If a line of the records contains the word "will", list it.

======== Records shown ========

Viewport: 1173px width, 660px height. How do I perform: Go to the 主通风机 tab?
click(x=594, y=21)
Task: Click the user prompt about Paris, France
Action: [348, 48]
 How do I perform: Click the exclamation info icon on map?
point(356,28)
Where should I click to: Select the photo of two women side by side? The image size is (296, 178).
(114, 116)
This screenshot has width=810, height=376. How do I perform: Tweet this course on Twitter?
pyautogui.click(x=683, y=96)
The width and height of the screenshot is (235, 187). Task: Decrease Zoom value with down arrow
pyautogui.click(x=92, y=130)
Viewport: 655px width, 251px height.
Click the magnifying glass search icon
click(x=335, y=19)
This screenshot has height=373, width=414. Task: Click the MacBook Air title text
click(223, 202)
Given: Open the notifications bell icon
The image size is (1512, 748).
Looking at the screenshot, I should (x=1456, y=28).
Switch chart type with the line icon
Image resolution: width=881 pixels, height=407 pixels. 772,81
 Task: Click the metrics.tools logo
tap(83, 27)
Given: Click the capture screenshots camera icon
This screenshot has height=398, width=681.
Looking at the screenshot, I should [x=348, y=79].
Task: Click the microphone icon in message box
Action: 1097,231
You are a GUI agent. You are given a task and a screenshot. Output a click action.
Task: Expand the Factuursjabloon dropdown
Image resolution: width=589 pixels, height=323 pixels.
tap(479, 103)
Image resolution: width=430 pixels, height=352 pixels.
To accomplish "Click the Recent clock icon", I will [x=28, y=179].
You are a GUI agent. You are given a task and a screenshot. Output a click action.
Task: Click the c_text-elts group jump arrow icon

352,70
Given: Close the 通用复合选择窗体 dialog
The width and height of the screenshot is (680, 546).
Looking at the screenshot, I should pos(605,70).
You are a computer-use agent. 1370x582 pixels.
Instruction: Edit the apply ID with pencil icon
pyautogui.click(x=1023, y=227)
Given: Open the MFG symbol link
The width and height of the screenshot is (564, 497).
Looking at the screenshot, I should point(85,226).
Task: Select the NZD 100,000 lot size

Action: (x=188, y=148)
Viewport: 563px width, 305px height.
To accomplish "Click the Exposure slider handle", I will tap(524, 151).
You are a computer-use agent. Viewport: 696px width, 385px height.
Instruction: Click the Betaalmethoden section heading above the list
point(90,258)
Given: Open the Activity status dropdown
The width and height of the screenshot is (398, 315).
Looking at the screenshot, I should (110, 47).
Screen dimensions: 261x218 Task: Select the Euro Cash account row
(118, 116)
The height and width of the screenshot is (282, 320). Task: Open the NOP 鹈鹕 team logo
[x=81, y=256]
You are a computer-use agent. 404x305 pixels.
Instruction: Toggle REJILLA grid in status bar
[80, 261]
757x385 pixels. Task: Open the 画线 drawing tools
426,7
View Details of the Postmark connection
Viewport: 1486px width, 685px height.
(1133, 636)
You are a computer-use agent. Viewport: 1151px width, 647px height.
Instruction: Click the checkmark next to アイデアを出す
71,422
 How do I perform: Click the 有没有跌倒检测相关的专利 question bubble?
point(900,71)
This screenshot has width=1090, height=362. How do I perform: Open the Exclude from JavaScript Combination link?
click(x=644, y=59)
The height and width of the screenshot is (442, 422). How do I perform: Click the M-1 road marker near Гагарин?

========

[Answer box]
To accomplish "Click the Recent clock icon", I will [x=28, y=179].
To accomplish "Click the Exposure slider handle", I will tap(524, 151).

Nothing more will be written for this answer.